Autore:
Lorenzo Centenari

SEGNO MENO Luci e ombre al giro di boa. La produzione del primo semestre 2018 degli stabilimenti italiani FCA registra una riduzione del 2,5% rispetto ai dati record del 2017 (col +76%, l'anno migliore dal periodo precrisi). Dopo 4 anni di continua crescita, ecco quindi la flessione. Il rallentamento dei volumi risale in realtà già al quarto trimestre del 2017, col Polo di Torino a mostrare i sintomi più seri. Considerando che sia Fiat Punto, sia Alfa Romeo Mito sono prossime alla pensione, il quadro (almeno quello a breve termine) non è dei più rosei.  
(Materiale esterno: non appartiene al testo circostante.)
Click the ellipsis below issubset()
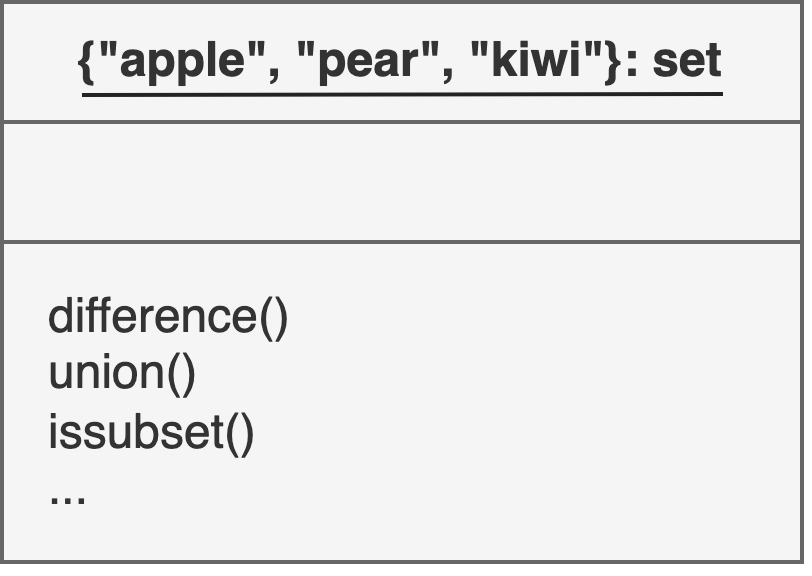The height and width of the screenshot is (576, 812). (67, 499)
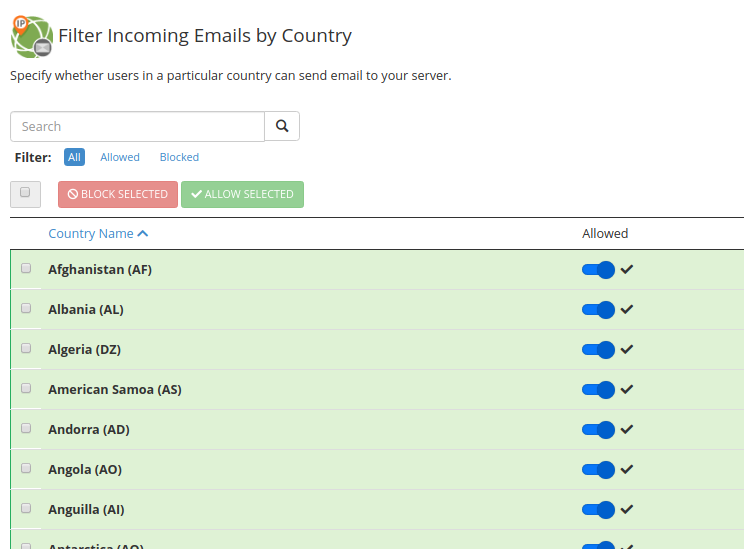Check the select-all countries checkbox

coord(25,193)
SI PUÒ FARE DI PIÙ A suonare il campanello d'allarme sono i metalmeccanici della FIM-CISL. "La produzione è in calo e l’effetto sull’occupazione – commenta il segretario Ferdinando Uliano – non va nella direzione che tutti auspicavamo con il completamento del piano 2014-2018, cioè l’azzeramento dell’uso degli ammortizzatori sociali negli stabilimenti italiani. Certamente non siamo nella situazione pre-piano industriale 2014, quando la cassa integrazione coinvolgeva oltre il 27% dei 66.200 dipendenti di FCA. Fortunatamente, oggi gli ammortizzatori pesano poco più dell'8% della forza lavoro".
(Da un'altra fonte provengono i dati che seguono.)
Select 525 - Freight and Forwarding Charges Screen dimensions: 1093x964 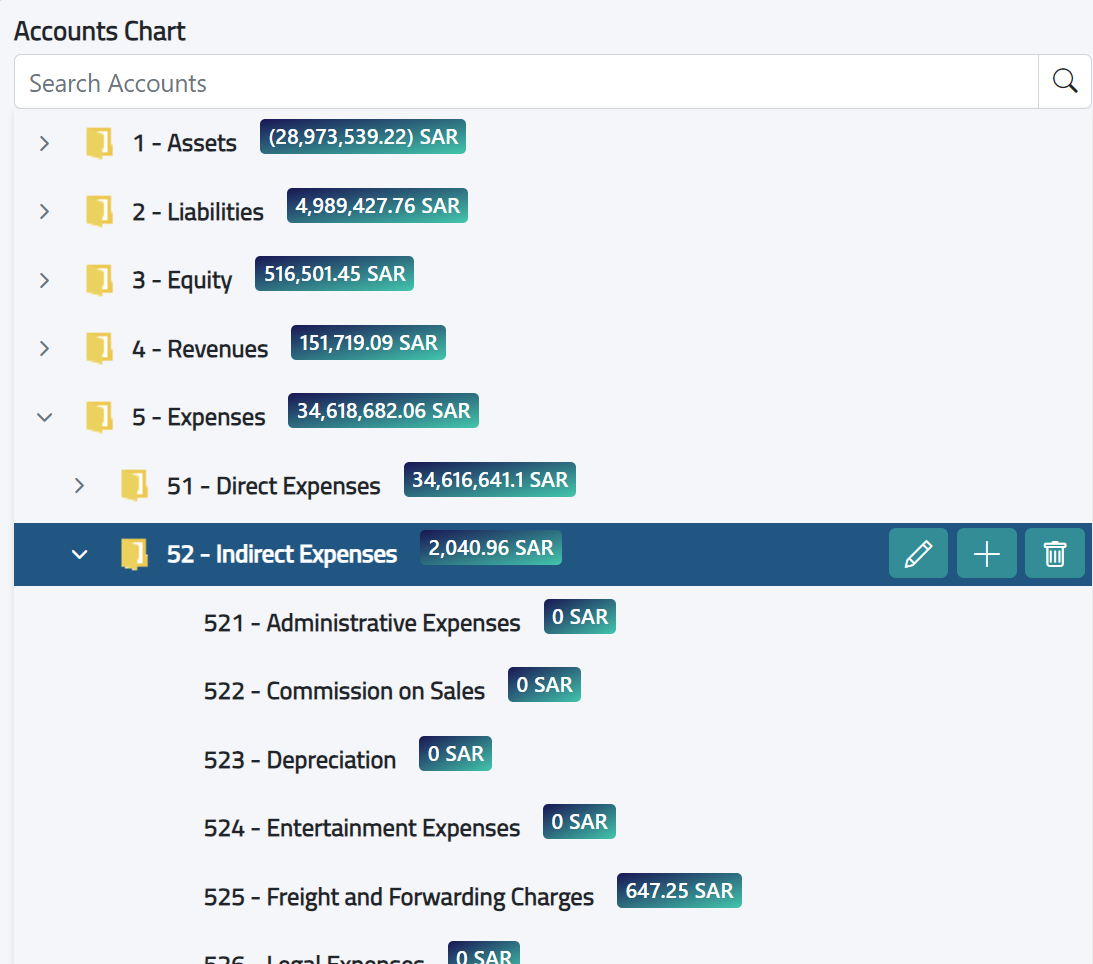(x=398, y=897)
BYE BYE PUNTO A preoccupare il sindacato è semmai la definizione dei tempi di attuazione del nuovo piano industriale. "Auspichiamo sin da da subito - afferma Uliano - la definizione degli investimenti sulle due realtà, Mirafiori e Pomigliano, che in seguito allo stop produttivo di Fiat Punto e Alfa Mito saranno più in sofferenza sul piano occupazionale. Il piano FCA presentato a Balocco destina agli stabilimenti italiani degli 11 modelli previsti per l’area Europa. Una scelta importante, che da prospettiva al settore automobilistico del nostro Paese. Ma è necessario che il Gruppo faccia partire gli investimenti al più presto".

LOCOMOTIVA SUV In un contesto di decrescita generalizzata, alcune produzioni continuano in ogni caso a galoppare anche nel non esaltante primo semestre 2018. Come ad esempio la gamma Fiat Professional, che ha casa ad Atessa, e come soprattutto la coppia di Suv costruita nello stabilimento di Melfi, vale a dire le best seller Jeep Renegade e Fiat 500X. Notizie confortanti anche dalle vetture premium: le catene di montaggio di Alfa Giulia e Alfa Romeo Stelvio di Cassino funzionano a pieno regime. A loro deve agganciarsi la ripresa produttiva di FCA in Italia.